Pimentinha, que difícil que tá. Você tem que amar quem você ama agora, JÁ, você
tem que começar a fazer tudo o que você quer porque a bruxa tá do lado
esperando. Elis, eu também vou morrer nem sei quando. Antes eu queria tanto ser
feliz. Embora nem saiba como é isso. Acendo uma vela branca procê ir embora
numa boa. Abro as janelas e ponho bem alto você cantando ‘Primeiro Jornal’,
porque é assim que quero te guardar, juntando tua voz matinal aos restos dos
sons noturnos que ainda boiam na casa. Não tenho medo da morte. Tenho medo da
vida. Baixinha, foi tão de repente... Mas ainda ontem, todo domingo de manhã eu
ia ao cinema Castelo assistir você cantando no programa do Maurício Sobrinho,
da Rádio Gaúcha. Você vinha com aqueles vestidos repolhudos cantar ‘Banho de
lua’ e aquelas versões tipo Fred Jorge (Vixe, como tô ficando veio, guria!). No
fim todo mundo aplaudia de pé, dançava e cantava junto. Depois, feito a Janis
Joplin fez com Port Arthur, você saiu de Porto Alegre. Foi ser estrela na vida.

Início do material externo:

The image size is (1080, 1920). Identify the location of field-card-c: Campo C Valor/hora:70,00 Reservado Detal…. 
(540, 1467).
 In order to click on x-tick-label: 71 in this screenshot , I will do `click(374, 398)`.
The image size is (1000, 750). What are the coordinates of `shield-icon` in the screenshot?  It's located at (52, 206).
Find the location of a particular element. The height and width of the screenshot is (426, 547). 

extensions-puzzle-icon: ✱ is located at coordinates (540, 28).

Falavam mal, então como falavam: porque isso, porque aquilo, porque você chiava
como carioca, que era metida que nem parecia ter saído dali do Partenon, que
parecia que tinha Deus na barriga (descobri depois que você tinha mesmo, não na
barriga, mas na voz). Nunca mais te vi ao vivo, só no finzinho do ano passado,
no Anhembi. De repente você disse que queria falar com Deus. Eu me arrepiei.
Parecido com quando você cantava ‘Atrás da porta’. Ou quando, naquele inverno
comprido eu atravessava noites bebendo conhaque ouvindo ‘As aparências
enganam’. Uma vez a Paula Dip bateu na porta enquanto você cantava e, mal abri,
ela caiu no choro, porque tinha vindo contar-me coisas sobre esses enganos,
essas aparências.
Maninha, precisava ser agora? Em pleno verão, o sol quase em Aquário. Sei que
teu coração não aguentava mais tanta barra. Sacanagem... E juro que agora eu
ouvi você rindo assim: quá-quá-rá-quá-quá. Tô sentindo um oco, Hélice. Tão
ruim. O dia não conseguiu chover: eu queria agora chorar todo o choro que o dia
não chorou por ti. Não consigo. Eu tenho a impressão de que poderia
reconstituir, dias após dia, desde uma daquelas manhãs de domingo no Cine
Castelo (que coisa mágica, eu tinha 12 anos, você 15) até estas duas da
madrugada de hoje? Consigo não, Che. A gente, que é gaúcho, se entende. O tempo
existe, Pimentinha, e passa, leva no arrastão as coisas e as pessoas que não
morrem: ficam encantadas. Y solo resta el silencio, un ondulado silencio...
Nós te amávamos tanto, tanto. Guria. Até.